I was born in November 1956 mid week. The weekend before we were beaten 6 - 0 by Preston. That weekend we were beaten again 3 - 1 by Chelsea so that's nine goals conceded that week....lol. At the end of that season we survived relegation just by finishing third bottom (only two went down then).......welcome to the world but most importantly.......welcome to being a Sunderland fan.....
August 63, apparently we got beat in a friendly a week later against Shamrock Rovers. The team was Jim Montgomery Cecil Irwin Len Ashurst Stan Anderson Charlie Hurley Jimmy McNab Jimmy Davison George Herd Andy Kerr Johnny Crossan George Mulhall Substitutes Billy Richardson 46 (Len Ashurst) Martin Harvey 46 (Stan Anderson) Brian Usher 67 (Johnny Crossan) Nick Sharkey (Andy Kerr) Ambrose Fogarty 46 (Jimmy Davison) There's only really Monty who I remember having seen play out of that team, although I've obviously heard lots about Hurley/Anderson etc. We'd come 3rd the season just before, and missed out on promotion, but the 63-64 season we did get back to the 1st division, coming second to Leeds. Losing to Shamrock Rovers though, what a start!
My lad was born while Everton were beating Man U in the 95 cup final. He could have waited a few hours.

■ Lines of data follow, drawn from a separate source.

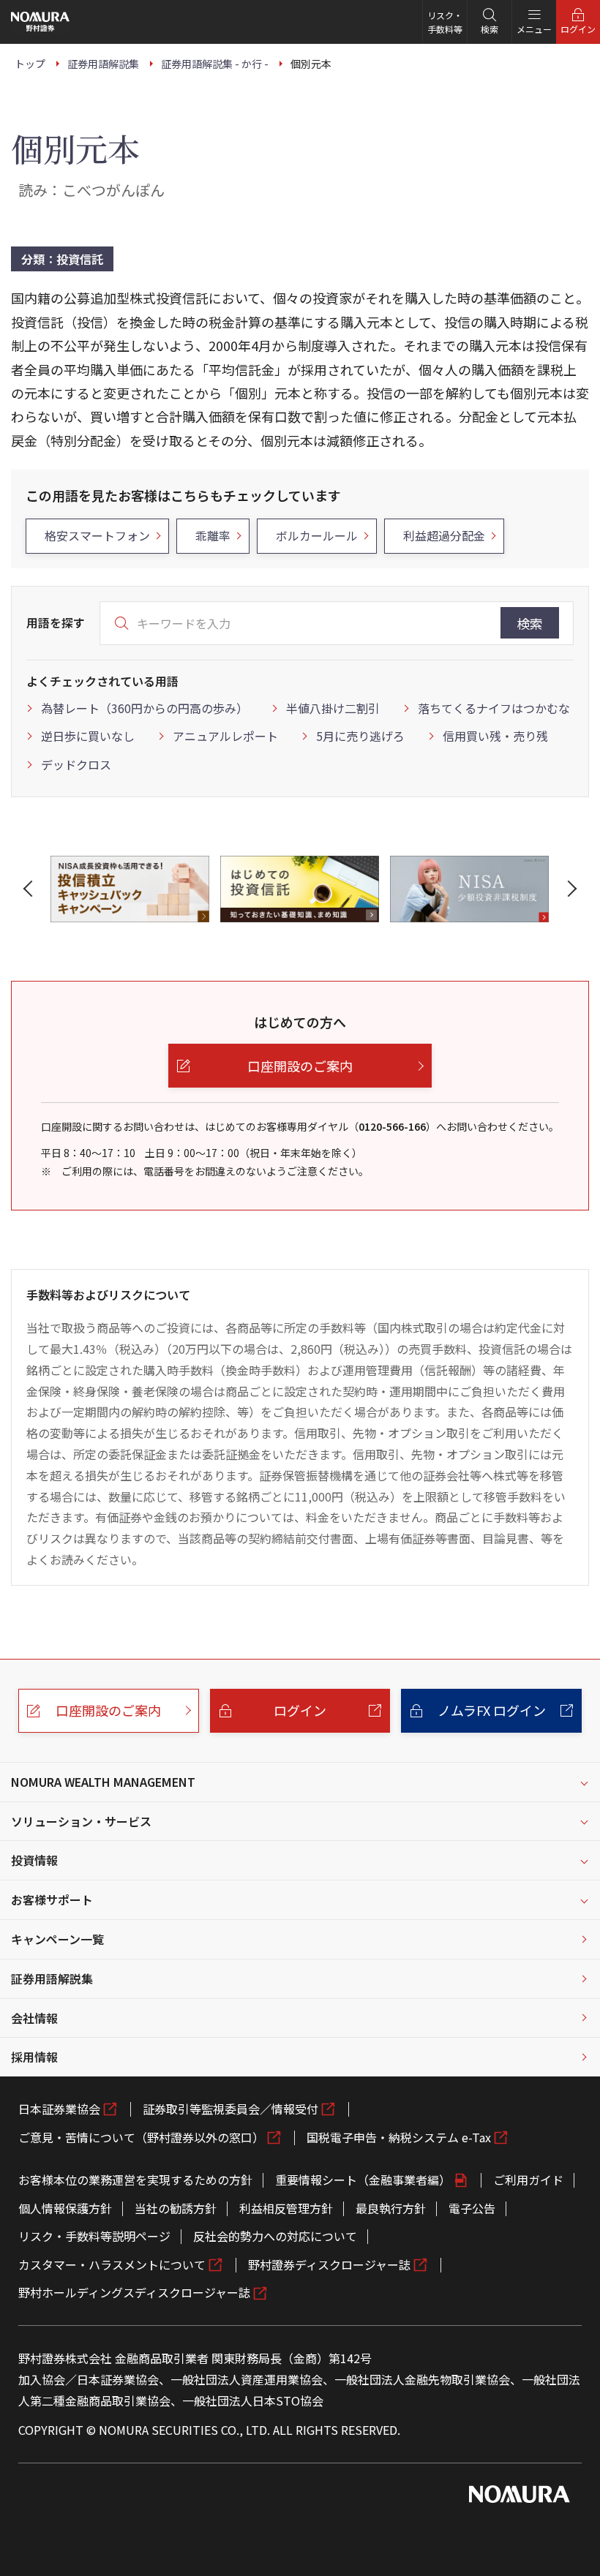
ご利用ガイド (528, 2179)
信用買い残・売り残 (495, 736)
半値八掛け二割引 (333, 708)
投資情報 (34, 1860)
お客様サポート (52, 1899)
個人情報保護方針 (65, 2208)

Tragic season, that. We were clearly the best team in England, and just about everybody's favourites to win the title. But then, at the end of March/beginning of April, our striker, Dickie Davis got injured ... and we didn't have an adequate replacement. We tried Ivor Broadis for one game, but Ivor always played too deep for a striker. Next, our Scottish international right winger, Tommy Wright, tried his hand, but that didn't work too well either. Finally, we tried a reserve (whose name escapes me just now) and he wasn't up to the first division. During that April, we lost four straight games - three in the league and got knocked out of the Durham Senior Cup by Darlington at Feethams about 4-0 or 4-1. And bang went our title! In May, Davis came back, and, as you say, we began winning again. But it was too late. Portsmouth retained their title, and Wolves jumped into second place. That injury to Dickie Davis was surely one of the most costly we ever had.

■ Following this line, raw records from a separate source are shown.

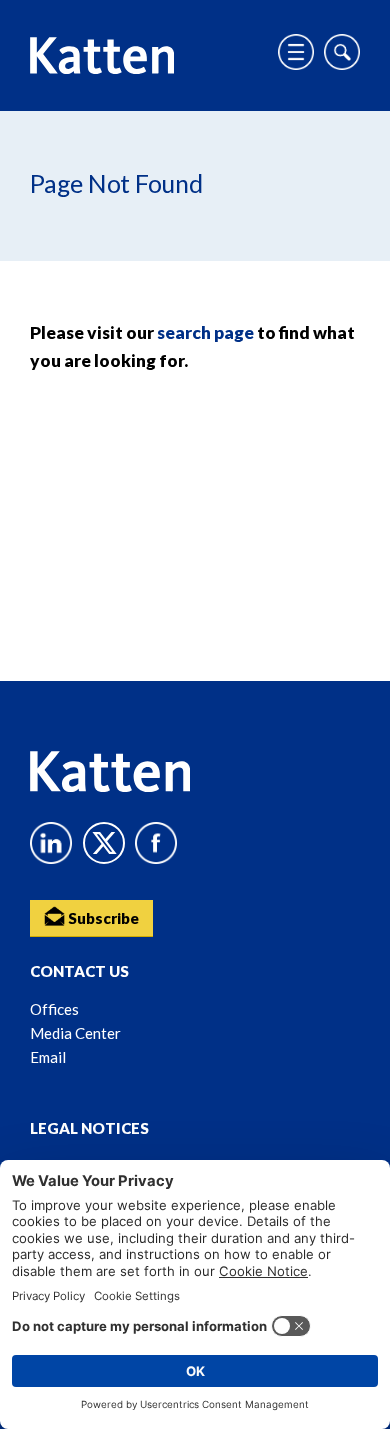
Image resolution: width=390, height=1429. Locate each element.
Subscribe (102, 918)
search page (205, 332)
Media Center (75, 1033)
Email (48, 1057)
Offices (54, 1009)
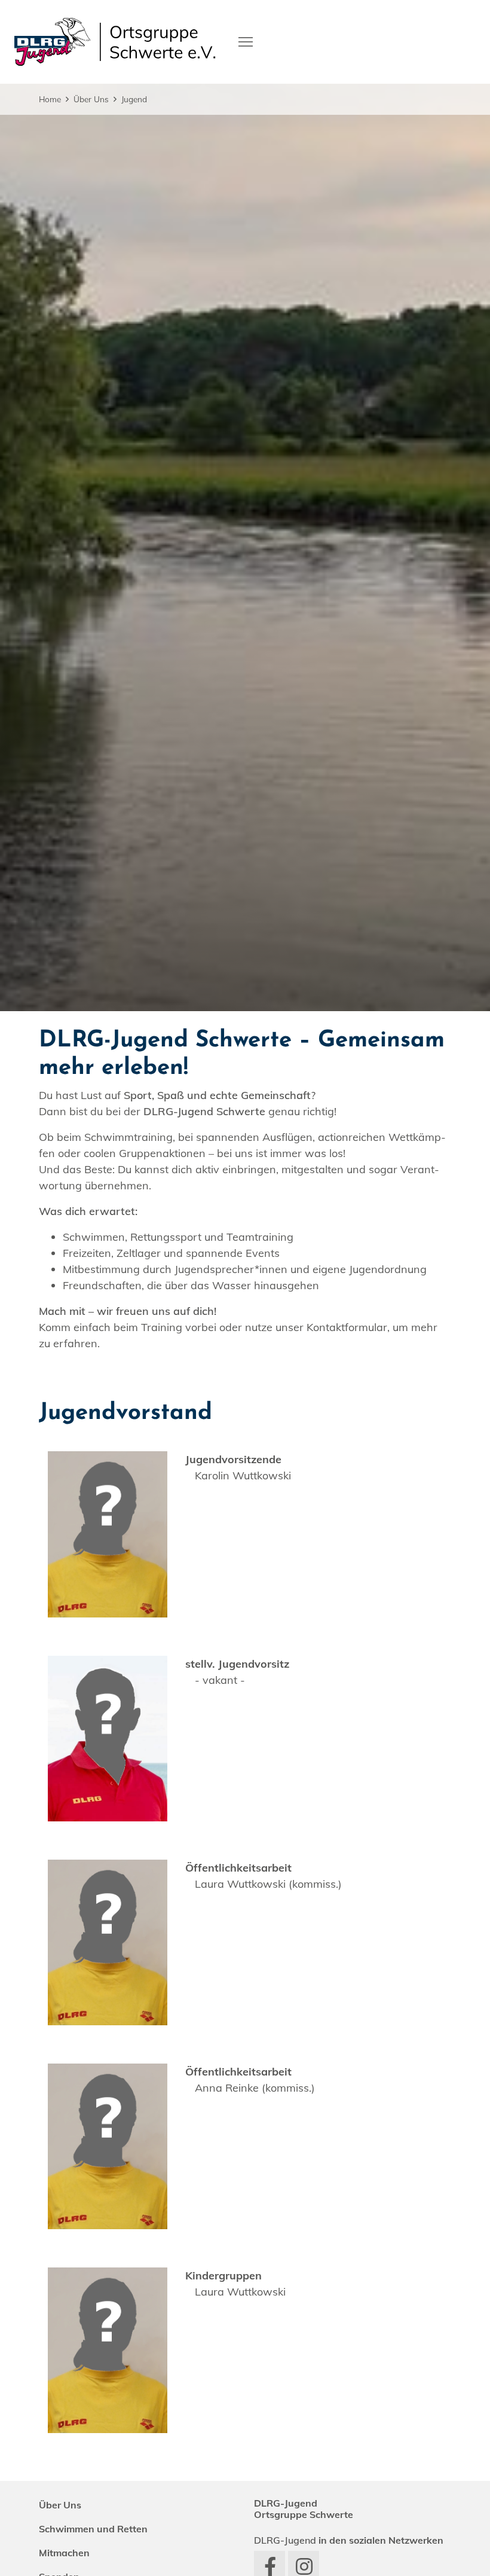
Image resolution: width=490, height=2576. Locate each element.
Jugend (134, 99)
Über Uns (91, 99)
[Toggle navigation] (245, 40)
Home (50, 99)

That 5-0 defeat followed one of the most exciting games in Roker Parks long history, we were 2nd division, they were a team full of international talent, that went on to win the double, captained by the famous Danny Blanchflower. 60,000 packed the ground that afternoon, a sell out, hundreds had queued all night for tickets when they went on sale, including my long departed non de plume. The game itself was a tremendous contest, a real cup tie, Alan Brown had started to introduce his young guns into the first team and we gave them a right shock, sadly it ended 1-1,but against all the odds we almost won it. Danny Blanchflower went on record as saying it was the loudest crowd he had ever heard, describing the sound as frightening after we scored. Sadly as too often , it was a case of so close and yet so far. But no one who was there will ever forget it, its right up there in my top ten games at Roker Park.